### [The task]
Find the line holding "[Share on Facebook] (855, 1349)" in the entries below. Give it again exactly, along with every line after it up to and including the line holding "English (1006, 204)".

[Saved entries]
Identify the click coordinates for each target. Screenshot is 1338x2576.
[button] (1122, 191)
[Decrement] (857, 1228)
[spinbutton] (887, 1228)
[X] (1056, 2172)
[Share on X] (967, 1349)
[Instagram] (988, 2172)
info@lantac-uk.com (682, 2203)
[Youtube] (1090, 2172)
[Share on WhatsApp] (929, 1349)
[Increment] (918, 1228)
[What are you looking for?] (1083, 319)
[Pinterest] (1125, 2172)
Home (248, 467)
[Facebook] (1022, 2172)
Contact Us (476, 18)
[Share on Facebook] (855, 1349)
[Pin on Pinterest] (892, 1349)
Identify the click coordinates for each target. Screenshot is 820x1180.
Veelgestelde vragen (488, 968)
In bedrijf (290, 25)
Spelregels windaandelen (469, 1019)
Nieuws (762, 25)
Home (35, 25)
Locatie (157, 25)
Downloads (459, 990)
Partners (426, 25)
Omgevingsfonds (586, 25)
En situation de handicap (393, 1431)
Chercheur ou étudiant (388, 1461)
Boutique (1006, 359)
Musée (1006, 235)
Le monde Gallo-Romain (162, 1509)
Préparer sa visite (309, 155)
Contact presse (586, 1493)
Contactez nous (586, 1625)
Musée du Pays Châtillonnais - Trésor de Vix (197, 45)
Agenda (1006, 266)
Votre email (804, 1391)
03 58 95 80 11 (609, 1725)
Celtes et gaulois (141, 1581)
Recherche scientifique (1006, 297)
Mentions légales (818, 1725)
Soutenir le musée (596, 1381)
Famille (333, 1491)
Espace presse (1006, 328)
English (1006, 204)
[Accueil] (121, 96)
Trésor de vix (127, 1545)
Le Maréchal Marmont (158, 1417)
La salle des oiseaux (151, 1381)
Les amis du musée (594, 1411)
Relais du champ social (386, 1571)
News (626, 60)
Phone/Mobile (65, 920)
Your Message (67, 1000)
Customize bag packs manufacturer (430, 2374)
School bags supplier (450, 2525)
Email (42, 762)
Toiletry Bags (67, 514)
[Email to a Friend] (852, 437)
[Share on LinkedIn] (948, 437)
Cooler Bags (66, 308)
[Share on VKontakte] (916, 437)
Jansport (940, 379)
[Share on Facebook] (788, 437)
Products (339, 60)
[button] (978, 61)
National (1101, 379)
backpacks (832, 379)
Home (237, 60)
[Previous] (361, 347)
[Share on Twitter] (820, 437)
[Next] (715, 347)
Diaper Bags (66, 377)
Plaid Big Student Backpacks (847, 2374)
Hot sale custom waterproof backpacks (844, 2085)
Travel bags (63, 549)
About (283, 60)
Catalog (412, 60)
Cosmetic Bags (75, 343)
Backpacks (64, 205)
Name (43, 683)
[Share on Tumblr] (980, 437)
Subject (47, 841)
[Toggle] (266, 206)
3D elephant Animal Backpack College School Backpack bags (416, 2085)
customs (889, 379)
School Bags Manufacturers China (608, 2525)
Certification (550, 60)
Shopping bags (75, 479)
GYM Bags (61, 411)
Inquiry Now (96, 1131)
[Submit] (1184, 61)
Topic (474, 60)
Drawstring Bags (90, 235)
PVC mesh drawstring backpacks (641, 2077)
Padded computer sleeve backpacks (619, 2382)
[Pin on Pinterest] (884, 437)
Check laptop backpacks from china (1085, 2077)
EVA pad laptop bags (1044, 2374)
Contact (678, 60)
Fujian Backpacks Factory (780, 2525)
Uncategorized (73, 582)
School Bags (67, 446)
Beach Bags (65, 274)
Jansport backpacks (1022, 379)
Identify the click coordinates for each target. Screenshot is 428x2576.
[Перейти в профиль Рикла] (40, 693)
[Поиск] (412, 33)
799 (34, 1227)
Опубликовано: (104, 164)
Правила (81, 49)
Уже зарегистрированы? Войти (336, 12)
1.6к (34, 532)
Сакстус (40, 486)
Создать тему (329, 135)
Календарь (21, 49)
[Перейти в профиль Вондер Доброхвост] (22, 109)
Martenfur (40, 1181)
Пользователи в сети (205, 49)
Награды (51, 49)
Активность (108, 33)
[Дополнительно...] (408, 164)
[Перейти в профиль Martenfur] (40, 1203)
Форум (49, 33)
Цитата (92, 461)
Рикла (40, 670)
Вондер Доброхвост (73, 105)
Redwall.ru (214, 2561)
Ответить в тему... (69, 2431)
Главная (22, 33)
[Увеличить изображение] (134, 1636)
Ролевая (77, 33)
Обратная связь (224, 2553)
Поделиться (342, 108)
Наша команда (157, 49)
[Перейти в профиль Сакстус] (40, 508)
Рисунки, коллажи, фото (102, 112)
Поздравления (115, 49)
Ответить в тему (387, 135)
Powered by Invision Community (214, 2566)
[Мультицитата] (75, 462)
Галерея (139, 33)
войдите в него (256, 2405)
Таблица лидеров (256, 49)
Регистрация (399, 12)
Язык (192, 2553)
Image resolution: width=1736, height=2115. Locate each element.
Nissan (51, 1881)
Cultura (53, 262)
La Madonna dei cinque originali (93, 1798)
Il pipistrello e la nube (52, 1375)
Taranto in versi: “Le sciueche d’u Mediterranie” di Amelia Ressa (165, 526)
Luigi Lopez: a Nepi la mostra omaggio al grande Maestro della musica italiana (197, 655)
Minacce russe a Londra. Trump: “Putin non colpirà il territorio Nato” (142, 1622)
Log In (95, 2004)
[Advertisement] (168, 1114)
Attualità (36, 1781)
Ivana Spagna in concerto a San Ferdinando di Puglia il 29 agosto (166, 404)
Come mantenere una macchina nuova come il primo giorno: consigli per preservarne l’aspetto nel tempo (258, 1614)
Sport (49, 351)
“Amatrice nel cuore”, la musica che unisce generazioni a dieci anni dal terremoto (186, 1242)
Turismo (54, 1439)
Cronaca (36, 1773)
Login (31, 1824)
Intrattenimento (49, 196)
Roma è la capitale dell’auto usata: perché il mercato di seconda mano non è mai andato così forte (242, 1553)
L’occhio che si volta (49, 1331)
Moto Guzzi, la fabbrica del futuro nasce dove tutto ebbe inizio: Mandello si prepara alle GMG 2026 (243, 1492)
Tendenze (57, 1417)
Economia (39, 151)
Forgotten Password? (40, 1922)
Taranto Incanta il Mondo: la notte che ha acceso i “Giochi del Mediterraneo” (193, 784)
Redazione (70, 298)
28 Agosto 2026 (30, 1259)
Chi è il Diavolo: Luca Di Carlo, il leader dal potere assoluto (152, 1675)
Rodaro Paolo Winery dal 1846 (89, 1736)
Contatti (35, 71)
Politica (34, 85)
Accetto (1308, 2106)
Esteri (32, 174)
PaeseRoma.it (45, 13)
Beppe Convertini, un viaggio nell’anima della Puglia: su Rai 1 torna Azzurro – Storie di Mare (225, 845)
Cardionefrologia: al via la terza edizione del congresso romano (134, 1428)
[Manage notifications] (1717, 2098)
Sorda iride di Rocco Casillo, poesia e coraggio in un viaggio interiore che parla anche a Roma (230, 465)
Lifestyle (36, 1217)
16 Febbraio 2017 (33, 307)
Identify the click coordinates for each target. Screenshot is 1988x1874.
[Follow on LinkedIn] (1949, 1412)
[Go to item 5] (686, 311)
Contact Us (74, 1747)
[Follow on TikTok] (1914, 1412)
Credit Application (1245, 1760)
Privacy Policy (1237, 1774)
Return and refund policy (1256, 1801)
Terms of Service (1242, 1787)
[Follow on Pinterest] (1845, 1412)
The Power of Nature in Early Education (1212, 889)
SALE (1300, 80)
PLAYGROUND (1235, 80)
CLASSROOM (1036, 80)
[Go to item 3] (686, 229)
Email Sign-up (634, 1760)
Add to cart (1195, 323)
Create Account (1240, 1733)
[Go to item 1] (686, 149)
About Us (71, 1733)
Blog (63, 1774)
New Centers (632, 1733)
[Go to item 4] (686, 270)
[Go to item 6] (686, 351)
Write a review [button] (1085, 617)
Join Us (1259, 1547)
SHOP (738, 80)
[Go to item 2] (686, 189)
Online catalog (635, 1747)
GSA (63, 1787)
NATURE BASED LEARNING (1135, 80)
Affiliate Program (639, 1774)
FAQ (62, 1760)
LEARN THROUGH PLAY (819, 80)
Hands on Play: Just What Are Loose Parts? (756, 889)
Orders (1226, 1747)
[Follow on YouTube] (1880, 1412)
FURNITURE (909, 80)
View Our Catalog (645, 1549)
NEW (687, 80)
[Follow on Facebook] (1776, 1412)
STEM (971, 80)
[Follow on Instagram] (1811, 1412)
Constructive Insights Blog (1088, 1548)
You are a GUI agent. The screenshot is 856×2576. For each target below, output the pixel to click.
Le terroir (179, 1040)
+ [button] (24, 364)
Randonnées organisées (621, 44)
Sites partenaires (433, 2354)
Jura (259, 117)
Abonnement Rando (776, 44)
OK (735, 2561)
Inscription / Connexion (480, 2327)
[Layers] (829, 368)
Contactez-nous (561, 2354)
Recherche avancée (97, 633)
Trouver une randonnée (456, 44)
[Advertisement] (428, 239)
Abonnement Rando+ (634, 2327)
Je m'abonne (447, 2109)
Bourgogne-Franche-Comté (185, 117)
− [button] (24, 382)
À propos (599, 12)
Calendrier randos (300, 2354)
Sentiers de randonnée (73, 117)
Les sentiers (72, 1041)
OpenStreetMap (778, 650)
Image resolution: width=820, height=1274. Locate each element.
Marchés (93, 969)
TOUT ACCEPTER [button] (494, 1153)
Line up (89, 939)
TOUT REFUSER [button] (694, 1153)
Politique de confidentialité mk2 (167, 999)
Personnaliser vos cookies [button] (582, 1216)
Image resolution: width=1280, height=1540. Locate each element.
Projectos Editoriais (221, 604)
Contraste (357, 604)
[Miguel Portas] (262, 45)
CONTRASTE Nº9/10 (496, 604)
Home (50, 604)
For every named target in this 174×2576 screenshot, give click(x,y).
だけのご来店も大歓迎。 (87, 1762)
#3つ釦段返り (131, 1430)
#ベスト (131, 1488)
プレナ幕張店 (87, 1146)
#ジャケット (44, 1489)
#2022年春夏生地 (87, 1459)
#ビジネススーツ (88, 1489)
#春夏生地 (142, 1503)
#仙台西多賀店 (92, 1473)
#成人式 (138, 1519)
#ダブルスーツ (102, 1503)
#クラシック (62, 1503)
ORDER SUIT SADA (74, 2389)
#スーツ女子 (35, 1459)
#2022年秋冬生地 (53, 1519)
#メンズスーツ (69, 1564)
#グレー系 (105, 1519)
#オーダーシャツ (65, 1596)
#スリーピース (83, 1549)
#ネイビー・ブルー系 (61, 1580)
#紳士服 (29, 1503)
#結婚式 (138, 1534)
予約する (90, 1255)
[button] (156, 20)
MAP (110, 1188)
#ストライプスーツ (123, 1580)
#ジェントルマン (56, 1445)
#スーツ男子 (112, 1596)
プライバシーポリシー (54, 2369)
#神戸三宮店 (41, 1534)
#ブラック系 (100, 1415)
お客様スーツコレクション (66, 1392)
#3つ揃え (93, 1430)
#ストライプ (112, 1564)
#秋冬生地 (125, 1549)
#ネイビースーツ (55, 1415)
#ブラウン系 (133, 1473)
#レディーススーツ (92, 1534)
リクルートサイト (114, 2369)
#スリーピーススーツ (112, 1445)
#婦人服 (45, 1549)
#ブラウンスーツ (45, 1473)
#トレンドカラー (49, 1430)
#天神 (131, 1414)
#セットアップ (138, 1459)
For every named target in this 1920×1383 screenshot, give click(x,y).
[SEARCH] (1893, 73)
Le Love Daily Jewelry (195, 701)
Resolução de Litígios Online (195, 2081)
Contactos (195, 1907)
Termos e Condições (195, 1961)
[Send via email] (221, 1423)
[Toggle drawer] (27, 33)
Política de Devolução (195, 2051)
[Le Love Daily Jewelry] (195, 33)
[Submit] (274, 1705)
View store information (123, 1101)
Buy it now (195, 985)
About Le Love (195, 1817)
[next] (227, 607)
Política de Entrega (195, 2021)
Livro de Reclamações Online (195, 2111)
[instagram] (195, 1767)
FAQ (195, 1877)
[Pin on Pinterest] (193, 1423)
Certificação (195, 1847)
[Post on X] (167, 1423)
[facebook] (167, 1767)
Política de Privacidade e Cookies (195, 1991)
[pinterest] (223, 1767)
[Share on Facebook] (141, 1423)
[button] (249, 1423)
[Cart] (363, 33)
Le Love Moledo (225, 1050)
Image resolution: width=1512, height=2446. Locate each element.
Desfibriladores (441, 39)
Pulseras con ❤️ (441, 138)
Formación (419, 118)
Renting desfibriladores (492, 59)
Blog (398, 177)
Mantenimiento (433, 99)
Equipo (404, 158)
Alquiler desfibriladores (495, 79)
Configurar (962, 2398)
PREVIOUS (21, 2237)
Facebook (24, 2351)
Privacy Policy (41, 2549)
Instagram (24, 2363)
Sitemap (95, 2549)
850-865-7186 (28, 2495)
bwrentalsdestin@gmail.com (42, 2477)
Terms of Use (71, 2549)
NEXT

### [Reply to the task]
[Share on Facebook] (855, 1349)
[Pin on Pinterest] (892, 1349)
Identify the click coordinates for each target. Screenshot is 820x1180.
Veelgestelde vragen (488, 968)
In bedrijf (290, 25)
Spelregels windaandelen (469, 1019)
Nieuws (762, 25)
Home (35, 25)
Locatie (157, 25)
Downloads (459, 990)
Partners (426, 25)
Omgevingsfonds (586, 25)
En situation de handicap (393, 1431)
Chercheur ou étudiant (388, 1461)
Boutique (1006, 359)
Musée (1006, 235)
Le monde Gallo-Romain (162, 1509)
Préparer sa visite (309, 155)
Contact presse (586, 1493)
Contactez nous (586, 1625)
Musée du Pays Châtillonnais - Trésor de Vix (197, 45)
Agenda (1006, 266)
Votre email (804, 1391)
03 58 95 80 11 (609, 1725)
Celtes et gaulois (141, 1581)
Recherche scientifique (1006, 297)
Mentions légales (818, 1725)
Soutenir le musée (596, 1381)
Famille (333, 1491)
Espace presse (1006, 328)
English (1006, 204)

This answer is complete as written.